05 Aug Are we happier when we spend more time with others?
via Our World in Data
In 1938, a group of Harvard researchers decided to start a research program to track the lives of a group of young men, in what eventually became one of the longest and most famous longitudinal studies of its kind. The idea was to track the development of a group of teenage boys through periodic interviews and medical checkups, with the aim of understanding how their health and well-being evolved as they grew up.1
Today, more than 80 years later, it is one of the longest running research programmes in social science. It is called the Harvard Study of Adult Development and it is still running. The program started with 724 boys, and researchers continue to monitor today the health and well-being of those initial participants who are still alive, most in their late 90s.2
This is a unique scientific exercise – most longitudinal studies do not last this long because too many participants drop out, researchers move on to other projects (or even die), or the funding dries up.

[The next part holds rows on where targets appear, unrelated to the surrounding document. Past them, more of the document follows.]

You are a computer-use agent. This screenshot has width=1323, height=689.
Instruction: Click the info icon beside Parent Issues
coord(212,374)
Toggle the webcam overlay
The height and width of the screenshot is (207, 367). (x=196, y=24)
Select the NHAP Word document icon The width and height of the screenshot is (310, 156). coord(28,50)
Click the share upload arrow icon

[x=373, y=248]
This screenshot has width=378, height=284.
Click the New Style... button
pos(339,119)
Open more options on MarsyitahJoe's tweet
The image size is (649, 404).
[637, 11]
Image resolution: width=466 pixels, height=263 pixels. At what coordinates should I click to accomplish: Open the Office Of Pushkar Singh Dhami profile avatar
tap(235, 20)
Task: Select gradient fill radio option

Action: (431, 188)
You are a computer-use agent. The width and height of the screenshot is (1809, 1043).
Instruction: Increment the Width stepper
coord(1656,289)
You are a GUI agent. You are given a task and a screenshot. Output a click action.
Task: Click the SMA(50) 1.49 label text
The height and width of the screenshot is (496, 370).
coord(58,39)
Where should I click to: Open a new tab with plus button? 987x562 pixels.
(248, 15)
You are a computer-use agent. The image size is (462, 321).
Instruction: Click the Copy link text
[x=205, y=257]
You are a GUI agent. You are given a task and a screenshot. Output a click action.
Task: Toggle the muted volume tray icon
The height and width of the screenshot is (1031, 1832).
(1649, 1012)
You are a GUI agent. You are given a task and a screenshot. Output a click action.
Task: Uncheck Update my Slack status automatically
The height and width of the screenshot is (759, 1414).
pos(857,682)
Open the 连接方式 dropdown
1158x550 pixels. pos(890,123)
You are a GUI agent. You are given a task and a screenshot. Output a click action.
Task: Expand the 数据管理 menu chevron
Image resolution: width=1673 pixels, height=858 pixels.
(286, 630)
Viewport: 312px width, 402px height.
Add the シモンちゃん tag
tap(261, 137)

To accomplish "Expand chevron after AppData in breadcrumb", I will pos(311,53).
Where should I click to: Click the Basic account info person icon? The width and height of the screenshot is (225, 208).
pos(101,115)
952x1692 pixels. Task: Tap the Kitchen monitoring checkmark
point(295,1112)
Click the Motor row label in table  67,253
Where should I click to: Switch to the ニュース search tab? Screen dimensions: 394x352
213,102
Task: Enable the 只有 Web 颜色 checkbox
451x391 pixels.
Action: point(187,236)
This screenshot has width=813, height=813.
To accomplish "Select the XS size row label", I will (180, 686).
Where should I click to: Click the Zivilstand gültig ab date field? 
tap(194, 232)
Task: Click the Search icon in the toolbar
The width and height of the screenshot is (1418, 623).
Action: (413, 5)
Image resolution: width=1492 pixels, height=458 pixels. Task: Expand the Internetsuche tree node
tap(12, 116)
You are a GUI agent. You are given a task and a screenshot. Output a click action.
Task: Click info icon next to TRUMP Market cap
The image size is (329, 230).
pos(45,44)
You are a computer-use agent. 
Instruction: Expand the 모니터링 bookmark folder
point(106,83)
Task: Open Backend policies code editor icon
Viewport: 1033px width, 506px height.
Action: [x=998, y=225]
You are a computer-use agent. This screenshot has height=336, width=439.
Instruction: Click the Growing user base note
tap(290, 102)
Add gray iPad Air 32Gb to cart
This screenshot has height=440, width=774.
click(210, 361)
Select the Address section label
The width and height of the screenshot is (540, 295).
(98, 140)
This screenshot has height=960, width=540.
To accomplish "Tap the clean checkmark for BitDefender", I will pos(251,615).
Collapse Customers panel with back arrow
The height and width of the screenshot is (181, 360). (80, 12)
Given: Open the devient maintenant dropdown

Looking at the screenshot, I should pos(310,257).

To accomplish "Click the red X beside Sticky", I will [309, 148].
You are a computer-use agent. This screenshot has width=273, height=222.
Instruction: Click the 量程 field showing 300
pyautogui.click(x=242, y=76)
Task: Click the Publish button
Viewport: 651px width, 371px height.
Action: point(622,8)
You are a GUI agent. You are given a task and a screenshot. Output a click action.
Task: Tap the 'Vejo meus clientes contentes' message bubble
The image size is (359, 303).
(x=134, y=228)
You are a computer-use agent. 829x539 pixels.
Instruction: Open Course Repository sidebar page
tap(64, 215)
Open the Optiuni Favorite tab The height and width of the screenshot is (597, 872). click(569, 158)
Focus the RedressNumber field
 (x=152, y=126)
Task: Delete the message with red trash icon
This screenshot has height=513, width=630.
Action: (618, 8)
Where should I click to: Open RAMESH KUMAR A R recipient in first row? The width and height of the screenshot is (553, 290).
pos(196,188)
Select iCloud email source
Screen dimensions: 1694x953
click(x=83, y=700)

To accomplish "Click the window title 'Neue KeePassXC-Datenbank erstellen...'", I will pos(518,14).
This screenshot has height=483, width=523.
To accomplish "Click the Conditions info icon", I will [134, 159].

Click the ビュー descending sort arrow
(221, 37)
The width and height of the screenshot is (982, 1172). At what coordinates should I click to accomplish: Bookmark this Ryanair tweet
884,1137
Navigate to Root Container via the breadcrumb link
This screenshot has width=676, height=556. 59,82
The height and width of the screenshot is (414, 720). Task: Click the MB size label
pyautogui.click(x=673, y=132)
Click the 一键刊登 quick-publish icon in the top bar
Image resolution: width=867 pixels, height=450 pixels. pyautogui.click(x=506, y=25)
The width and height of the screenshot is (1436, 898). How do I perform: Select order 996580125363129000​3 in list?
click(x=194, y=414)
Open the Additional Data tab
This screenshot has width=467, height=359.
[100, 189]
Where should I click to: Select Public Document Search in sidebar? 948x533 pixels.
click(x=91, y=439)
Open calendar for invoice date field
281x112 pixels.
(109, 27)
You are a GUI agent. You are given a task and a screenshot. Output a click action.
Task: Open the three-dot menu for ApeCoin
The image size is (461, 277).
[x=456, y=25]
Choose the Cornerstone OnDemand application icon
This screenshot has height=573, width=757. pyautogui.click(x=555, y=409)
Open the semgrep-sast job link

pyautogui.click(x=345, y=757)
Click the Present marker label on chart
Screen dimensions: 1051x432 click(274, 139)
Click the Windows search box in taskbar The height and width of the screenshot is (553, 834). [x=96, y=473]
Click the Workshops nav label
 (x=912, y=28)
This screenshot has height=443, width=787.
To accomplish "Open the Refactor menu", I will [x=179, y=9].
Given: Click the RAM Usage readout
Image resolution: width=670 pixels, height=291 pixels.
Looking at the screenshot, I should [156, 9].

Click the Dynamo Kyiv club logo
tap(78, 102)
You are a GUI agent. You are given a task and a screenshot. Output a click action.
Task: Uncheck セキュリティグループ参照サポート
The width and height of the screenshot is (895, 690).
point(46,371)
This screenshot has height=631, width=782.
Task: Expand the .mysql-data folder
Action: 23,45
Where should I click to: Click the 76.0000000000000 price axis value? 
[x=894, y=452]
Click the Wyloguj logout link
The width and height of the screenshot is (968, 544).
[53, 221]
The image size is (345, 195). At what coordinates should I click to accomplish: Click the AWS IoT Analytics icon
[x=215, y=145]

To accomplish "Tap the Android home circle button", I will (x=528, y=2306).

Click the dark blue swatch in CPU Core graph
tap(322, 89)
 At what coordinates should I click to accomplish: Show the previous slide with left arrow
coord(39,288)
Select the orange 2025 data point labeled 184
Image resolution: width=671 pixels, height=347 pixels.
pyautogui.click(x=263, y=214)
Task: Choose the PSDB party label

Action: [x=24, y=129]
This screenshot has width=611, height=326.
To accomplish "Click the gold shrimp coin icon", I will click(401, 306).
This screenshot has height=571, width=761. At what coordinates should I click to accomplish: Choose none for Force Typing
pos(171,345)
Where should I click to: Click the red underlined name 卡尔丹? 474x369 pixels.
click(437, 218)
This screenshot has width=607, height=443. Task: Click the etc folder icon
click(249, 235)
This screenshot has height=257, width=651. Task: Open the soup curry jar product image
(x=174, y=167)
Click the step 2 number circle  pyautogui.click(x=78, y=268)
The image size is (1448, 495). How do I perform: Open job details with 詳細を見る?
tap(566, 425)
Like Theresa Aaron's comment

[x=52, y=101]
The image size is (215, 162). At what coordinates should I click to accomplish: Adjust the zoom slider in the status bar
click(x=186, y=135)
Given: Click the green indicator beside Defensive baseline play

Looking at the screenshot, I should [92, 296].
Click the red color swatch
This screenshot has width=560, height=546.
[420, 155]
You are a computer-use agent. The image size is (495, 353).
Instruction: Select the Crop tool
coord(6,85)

So what have we learned from this unique study?
Robert Waldinger, the current director of the study, summarized – in what is now one of the most viewed TED Talks to date– the findings from decades of research. The main result, he concluded, is that social connections are one of the most important factors for people’s happiness and health. He said: “Those who kept warm relationships got to live longer and happier, and the loners often died earlier”.
Here I take a closer look at the evidence and show more research that finds a consistent link between social connections and happiness. But before we get to the details, let me explain why I think this link is important…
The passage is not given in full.